Founded in 2005 by theatre artists Claire Calnan and Pasha Mckenley, The AMY Project began as a program aimed at providing opportunities for young women from across the GTA to access live theatre and develop their writing and performance skills.
The passion and drive of the first small group of participants fuelled the forward movement of the company. In 2006 AMY launched our first full-scale Theatre Creation and Performance program, with acclaimed theatre director Weyni Mengesha joining Claire as Co-Artistic Director and continuing in that role until 2011. Participants of the Spring 2006 Theatre program were each matched with an individual mentor of their choosing from the local arts community. As a group, the participants built a collective performance piece that was staged that June at Theatre Passe Muraille, marking AMY’s first production.
In 2010 we began a partnership with Canadian Stage, who host the culminating workshop performance of the Spring Theatre Creation Program.
In 2011 we were incorporated as a registered charity with the CRA. Also in 2011, AMY launched our pilot Alumni Program, aimed at further serving the needs of the organization’s growing list of past participants.
In 2012, AMY’s Summer Theatre Performance Intensive began through a partnership with the SummerWorks Performance Festival.
In January 2015, Nikki Shaffeeullah joined AMY as the company’s new Artistic Director, bringing experience in community-engaged theatre, arts equity activism, and community organizing. Under Nikki’s leadership, The AMY Project has expanded our gender-based mandate to welcome non-binary youth, developed new programming that centres LGBTQ2 and BIPOC youth artists, and begun a consulting practice to support other organizations to deepen their capacities in anti-oppression and equity.

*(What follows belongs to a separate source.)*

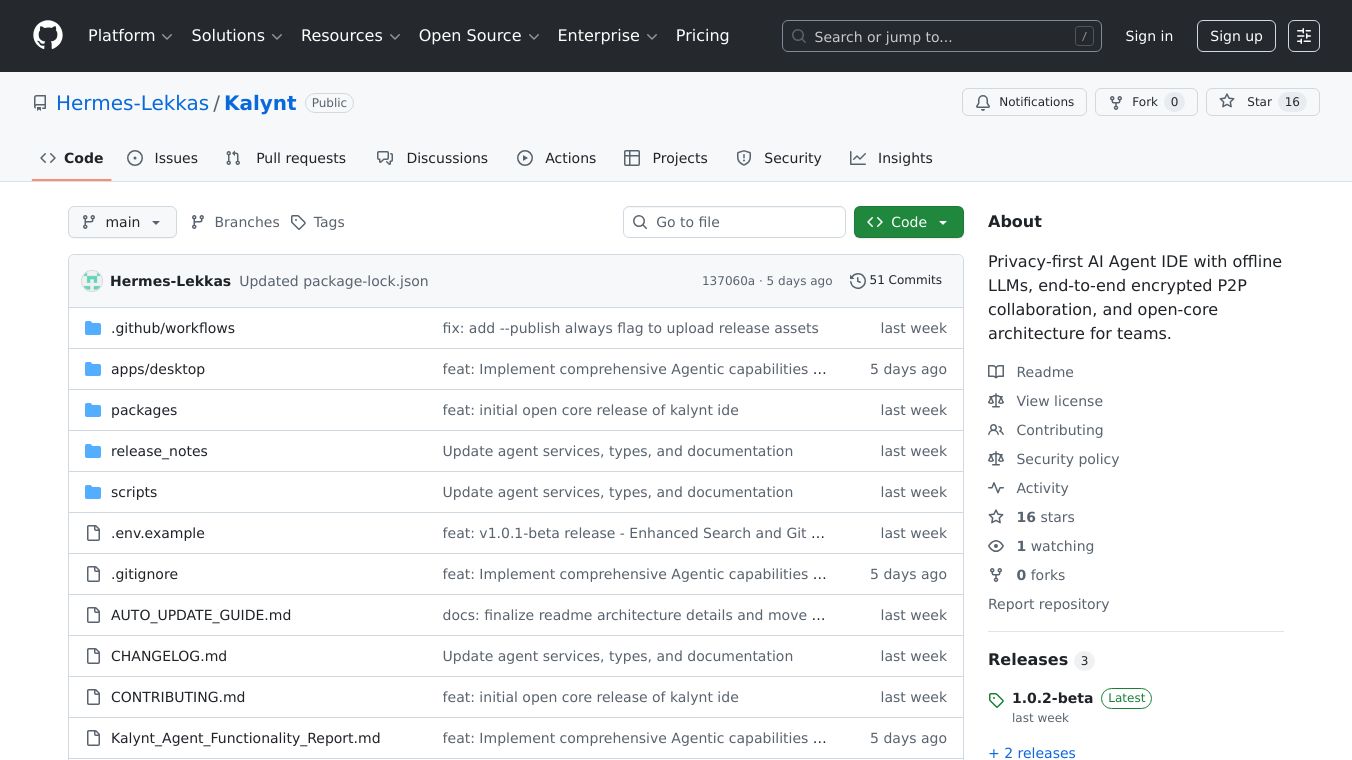Open the CHANGELOG.md file
This screenshot has height=760, width=1352.
pyautogui.click(x=169, y=656)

In 2017, AMY was honoured to receive the prestigious Arts For Youth award. Presented by the Toronto Arts Foundation, The Arts for Youth Award is a $20,000 prize that celebrates an individual, collective or organization that has demonstrated an outstanding commitment to engaging Toronto’s youth through the arts and artistic creation.
From 2016-2018 AMY undertook a series of organizational development projects, a highlight of which was being a 2017-2018 resident company at Generator, a mentoring, teaching, and innovation incubator for performing arts producers and companies.
In 2018, we began a new relationship with Why Not Theatre, with whom we share office space.
From 2016-2019 The AMY Project expanded our offerings to include several new programs: the Film Program, Performance Creation Program for Trans Women and Trans Femmes (formerly called the Performance Poetry Program), the Write On Residency for emerging playwrights, the Design and Production Mentorship Program, and the AMY Community Program. We have also carried out partnered programs, including MARQUEE (a musical theatre workshop series for LGBTQ2 youth in partnership with Musical Stage Company) and the national JRG Grant for Artists with Disabilities (in partnership with JRG Society for the Arts in 2018).
AMY has developed into one of the most highly respected community arts programs in the Greater Toronto Area. Our programs have broadly influenced the sector, and our practice of working in close partnership with other community and arts organizations and with a range of artists has embedded us deep in the arts ecology of the region.